Doctors make urgent call for child obesity task force

by | 31st Aug 2014 | News

Health chiefs in the UK are calling for an emergency task force similar to the government's Cobra for terrorism and national disasters to deal with child obesity, otherwise “an entire generation will be destroyed by a diet of junk food and sugary drinks”.

Health chiefs in the UK are calling for an emergency task force similar to the government’s Cobra for terrorism and national disasters to deal with child obesity, otherwise “an entire generation will be destroyed by a diet of junk food and sugary drinks”.

In an open letter to the Chief Medical Officer for England, Dame Sally Davies, and timed to coincide with the start of the new school term – the Royal College of General Practitioners and 11 partner organisations are recommending that a national Child Obesity Action Group (COAG) be set up “as a matter of urgency”. They call for a number of measures including increased support for the National Child Measurement Programme and more investment in IT programmes for weight management.

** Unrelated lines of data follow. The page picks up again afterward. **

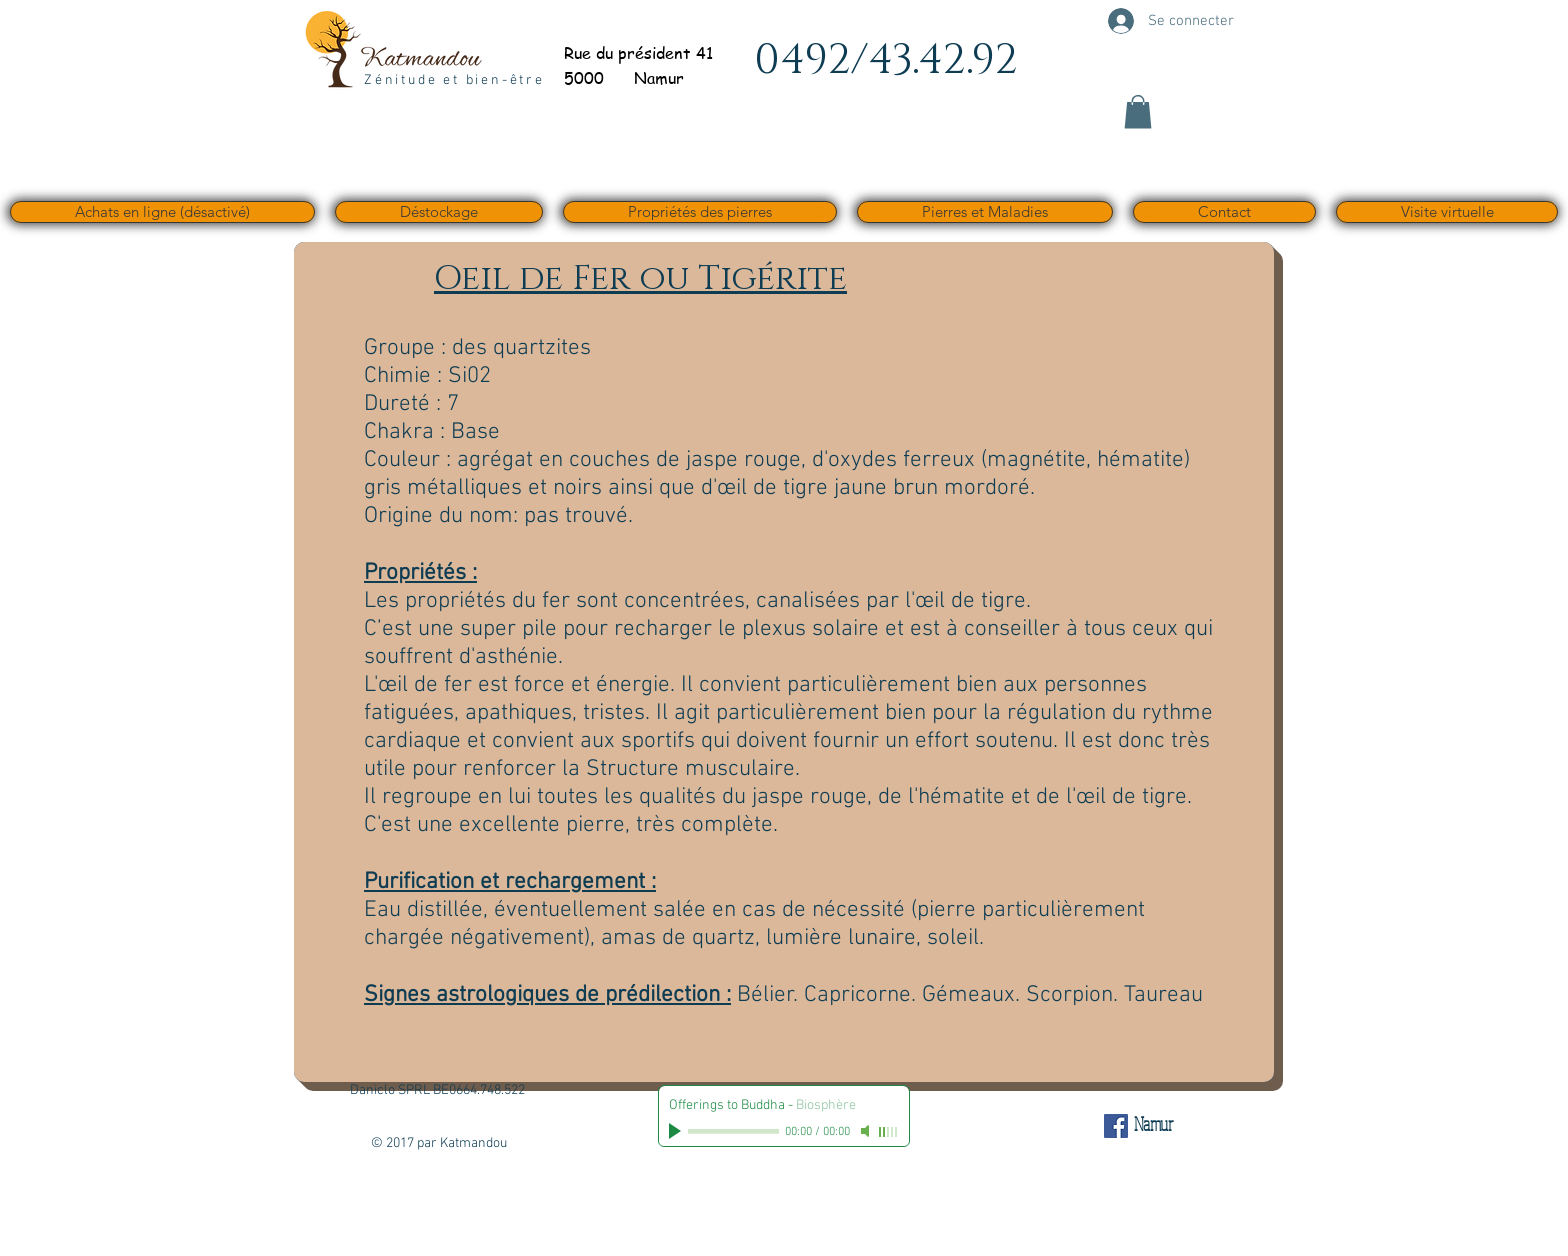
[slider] (889, 1132)
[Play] (677, 1131)
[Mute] (867, 1131)
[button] (1138, 111)
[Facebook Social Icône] (1116, 1126)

The health groups are also demanding more training in malnutrition and obesity for GPs and other health professionals, plus outreach projects to educate families. Rachel Pryke, RCGP clinical lead for nutrition, said: “The nutritional patterns laid out in early years can define a child’s health for life and the stark fact is that overweight children are being set up for a lifetime of sickness and health problems. We are in danger of destroying the health of a whole generation of children”.

She went on to condemn “a postcode lottery with many areas having limited or no child obesity treatment services at all. “We cannot allow our young people to become malnourished, squandering their childhood and vitality hunched over computer consoles and gorging on junk food. We have reached a state of emergency”.

Richard Roope, RCGP clinical lead for cancer, noted that “for the first time, we have a generation of patients who may predecease their parents”, saying that only 3% of the public associate weight with cancer, “yet, after smoking, obesity is the biggest reversible factor in cancers”.

He went on to call for radical steps, “at the very least levying tax on sugary drinks. We’ve seen this approach work with smoking”. Dr Roope said “we have a huge problem on our hands when seven year olds present in our surgeries with type 2 diabetes “, adding that “our children are currently amongst the most overweight in Europe. This statistic is something that we should all be extremely ashamed of”.